NEW YORK--(BUSINESS WIRE)--Fitch Ratings has affirmed the ratings for the following notes and preferred stock issued by Neuberger Berman High Yield Strategies Fund Inc. (NYSE: NHS), a non-diversified, closed-end fund advised by Neuberger Berman Investment Advisers LLC (Advisor):
--$90,000,000 floating rate senior notes series A, due September 2023 at 'AAA';
--$35,000,000 mandatory redeemable preferred shares (MRPS) - series B, due September 2023 at 'AA'.
KEY RATING DRIVERS
The rating affirmations reflect:
--Sufficient asset coverage provided to the notes and MRPS as calculated per Fitch's asset coverage tests and published rating criteria;
--The structural protections afforded by mandatory asset coverage and de-leveraging provisions in the event of asset coverage declines;
--The legal and regulatory parameters that govern the fund's operations;
--The capabilities of the fund's adviser.
NHS, through its predecessor fund, commenced operations on July 28, 2003. The fund's primary investment objective is to seek high total return and invests primarily in high yield debt securities to pursue that objective. NHS is a non-diversified closed-end fund, and has a policy where at least 80% of the fund must be invested in below investment-grade (high yield) debt securities (including corporate loans) of U.S. and foreign issuers. As of June 30, 2016, the fund managed $368 million in assets, consisting of 91.3% in corporate bonds, 6.6% in bank loans and 2.1% in short-term investments and other securities.
NHS has the ability to enter into interest rate swap contracts for the purposes of hedging. As of June 30, 2016, NHS had four swaps outstanding, with various maturity dates, representing $90 million in notional amount. The interest rate swaps are used to hedge the fund's floating-rate cost of funding.
The floating-rate notes and MRPS represented 24% and 10%, respectively, of the fund's total 34% leverage as of the same date. The notes and MRPS are the sole form of structural leverage of the fund following the Sept. 18, 2013 issuance.
At the time of the affirmation, the fund's asset coverage ratio for the notes, as calculated in accordance with the Investment Company Act of 1940 (1940 Act), exceeded 300%, and the fund's asset coverage ratio for the MRPS, also as calculated in accordance with the 1940 Act, exceeded 200%, which are the minimum asset coverage ratios required by the 1940 Act and the transactional documents. The fund's asset coverage ratios as calculated in accordance with Fitch's overcollateralization (OC) tests described in Fitch's published criteria exceeded 100%, which is also the minimum asset coverage required by transactional documents.
The test calculates standardized asset coverage by applying haircuts to portfolio holdings based on perceived riskiness and diversification of the assets and measuring its ability to cover both on- and off-balance sheet liabilities, if any, at the assigned rating stress level.

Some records
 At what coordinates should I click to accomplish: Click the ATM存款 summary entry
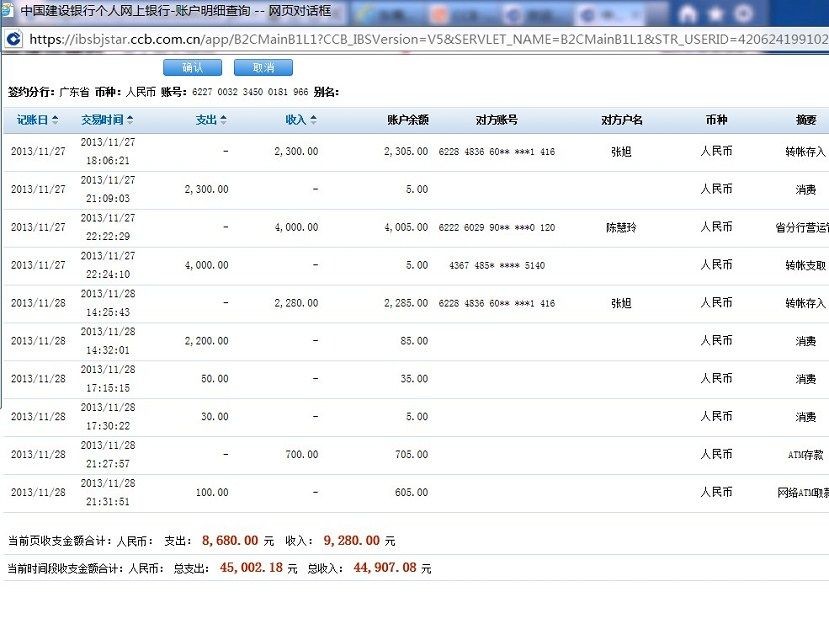click(x=805, y=455)
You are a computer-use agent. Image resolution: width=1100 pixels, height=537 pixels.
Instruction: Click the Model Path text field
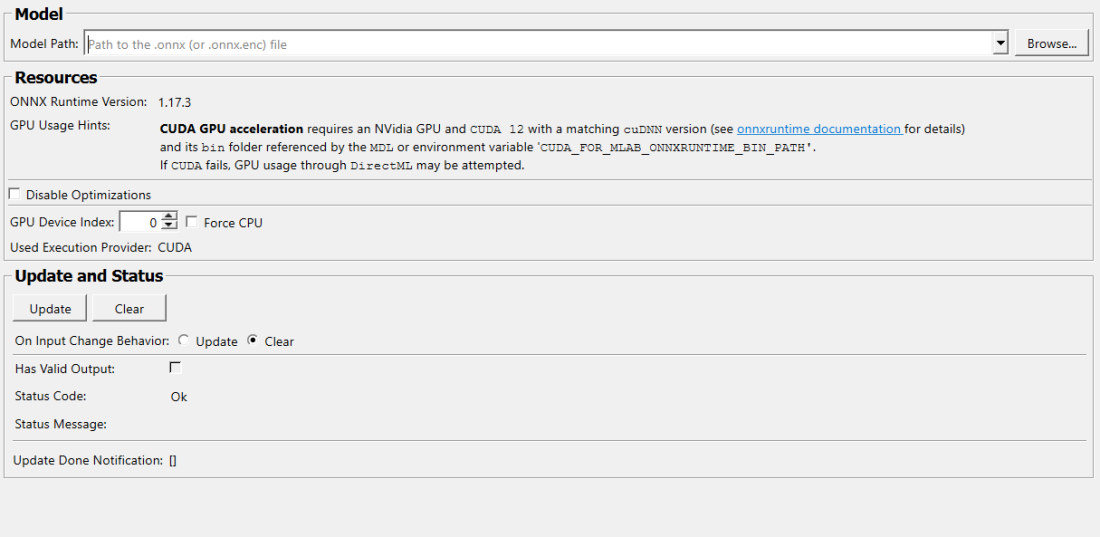click(x=538, y=44)
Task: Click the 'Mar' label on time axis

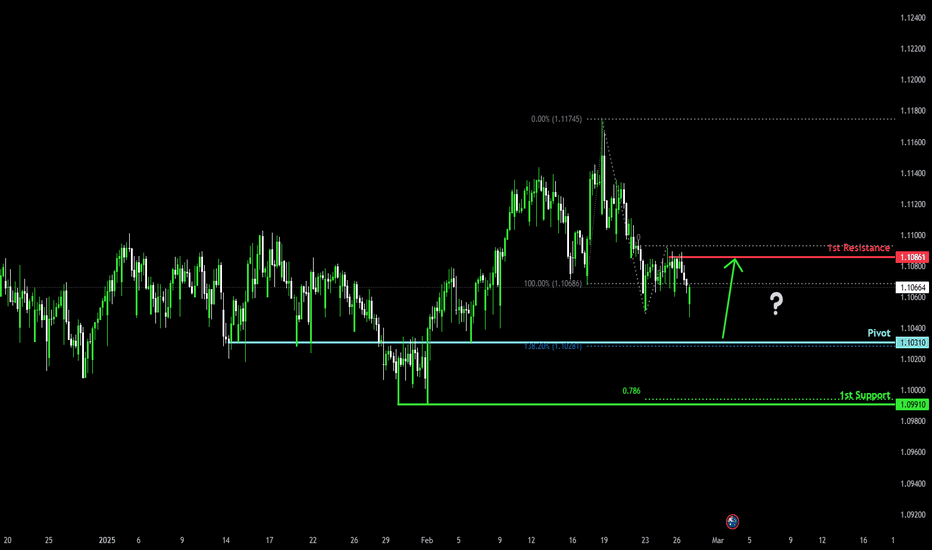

◆ STATED PROBLEM 1: Echo the part of the Fitch ratings text that begins at the words "The test calculates" and ends after the words "rating stress level.".
◆ STATED PROBLEM 2: According to the Fitch ratings text, on what date did NHS, through its predecessor fund, begin operations?
◆ STATED PROBLEM 3:
Check each statement against the Fitch ratings text. For each, answer yes or no and quote the words from the text that decide it.
(a) The floating rate senior notes series A are rated 'AAA'.
(b) As of June 30, 2016, NHS had six interest rate swaps outstanding.
(c) The MRPS made up 24% of the fund's leverage.
These records are separate from the Fitch ratings text.

◆ CORRECT RESULT 1:
The test calculates standardized asset coverage by applying haircuts to portfolio holdings based on perceived riskiness and diversification of the assets and measuring its ability to cover both on- and off-balance sheet liabilities, if any, at the assigned rating stress level.

◆ CORRECT RESULT 2: July 28, 2003.

◆ CORRECT RESULT 3:
(a) Yes: "--$90,000,000 floating rate senior notes series A, due September 2023 at 'AAA'"
(b) No: "NHS had four swaps outstanding"
(c) No: "The floating-rate notes and MRPS represented 24% and 10%, respectively"